Autor
Urs Güney hat Germanistik studiert und ein Praktikum bei der Fachstelle für Rassismusbekämpfung FRB absolviert. Ausserdem schreibt er als freier Journalist für NZZ Campus und andere Publikationen.
urs_gueney@gmx.ch
Immer wieder finden sich rassistische Inhalte auf Facebook. Eva-Maria Kirschsieper, Head of Public Policy für Deutschland, Österreich und die Schweiz, erklärt, welche Rezepte die Plattform dagegen hat. Damit diese effektiv wirken, braucht es wachsame Nutzerinnen und Nutzer. Und den Einsatz von Facebook – auch ausserhalb des Internets.
Wer rassistische Inhalte auf Facebook entdeckt, kann die Plattform mit wenigen Klicks über das Reporting-Tool «Beitrag melden» benachrichtigen. Verschwindet der Beitrag dann sofort?

• _ANGEZEIGTE DATEN_
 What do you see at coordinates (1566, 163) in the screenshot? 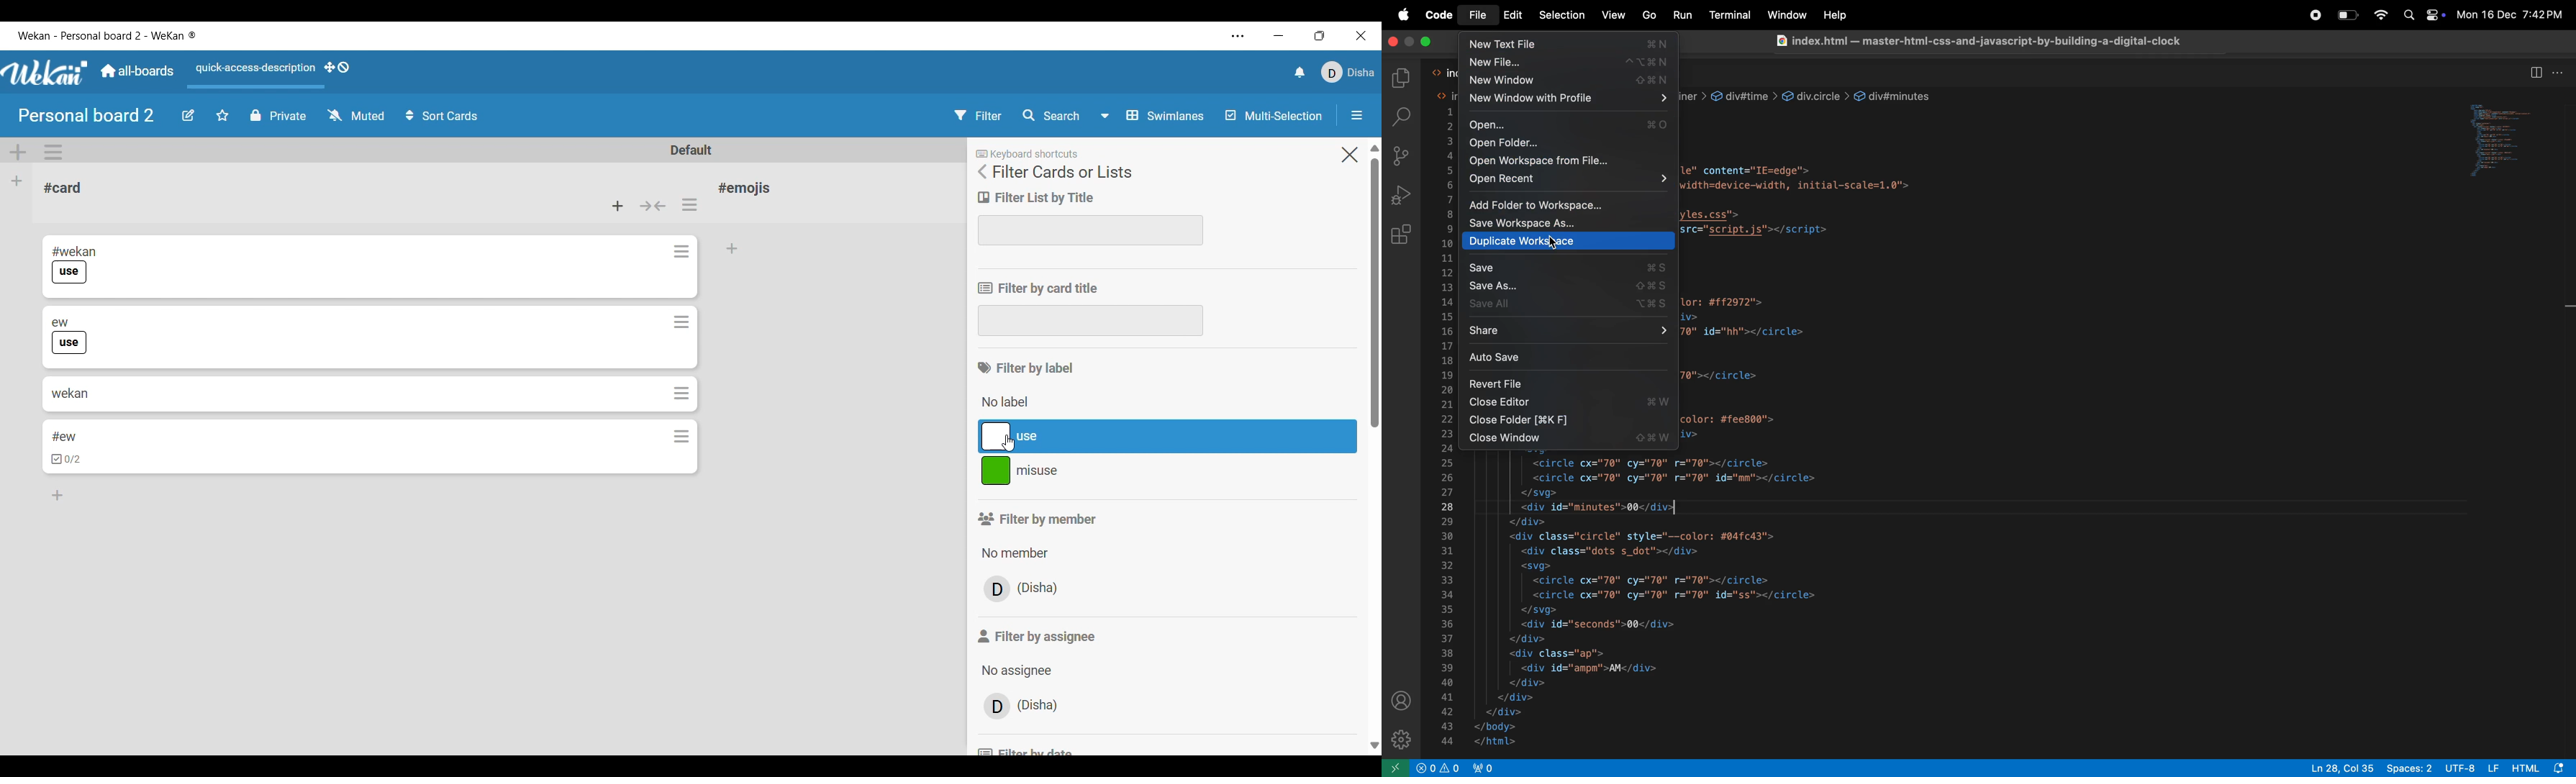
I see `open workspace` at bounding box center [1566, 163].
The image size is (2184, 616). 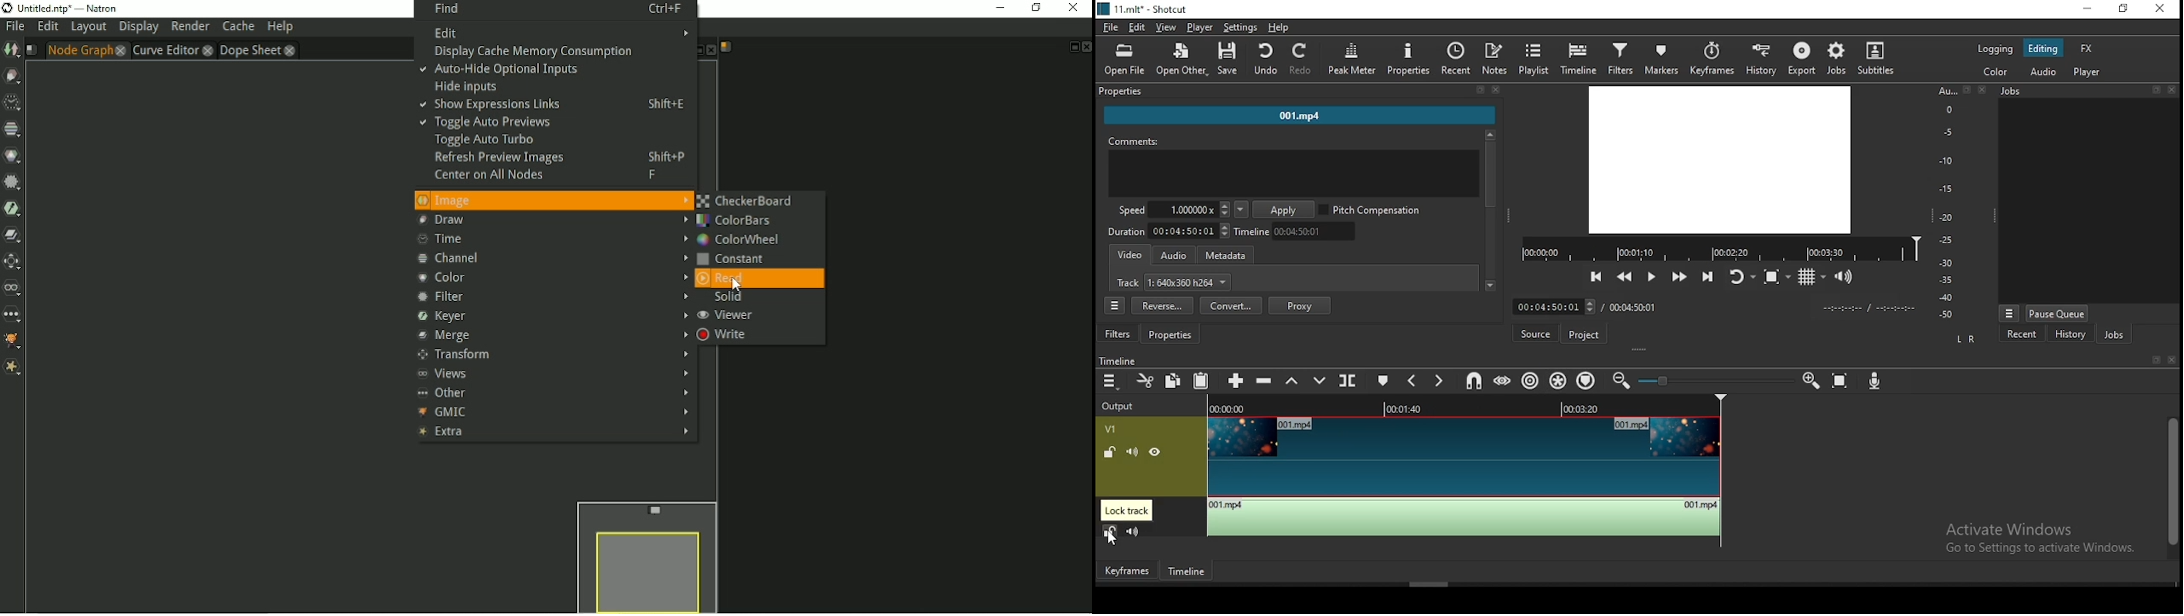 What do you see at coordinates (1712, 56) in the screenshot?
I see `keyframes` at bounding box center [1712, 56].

• _GESTELLTE AUFGABE_
Schreiben Sie aus dem Textauszug über rassistische Inhalte auf Facebook den Abschnitt zwischen „Wer rassistische Inhalte“ und „Beitrag dann sofort?“ ab, beide eingeschlossen.

• _ERLEDIGTE AUFGABE_
Wer rassistische Inhalte auf Facebook entdeckt, kann die Plattform mit wenigen Klicks über das Reporting-Tool «Beitrag melden» benachrichtigen. Verschwindet der Beitrag dann sofort?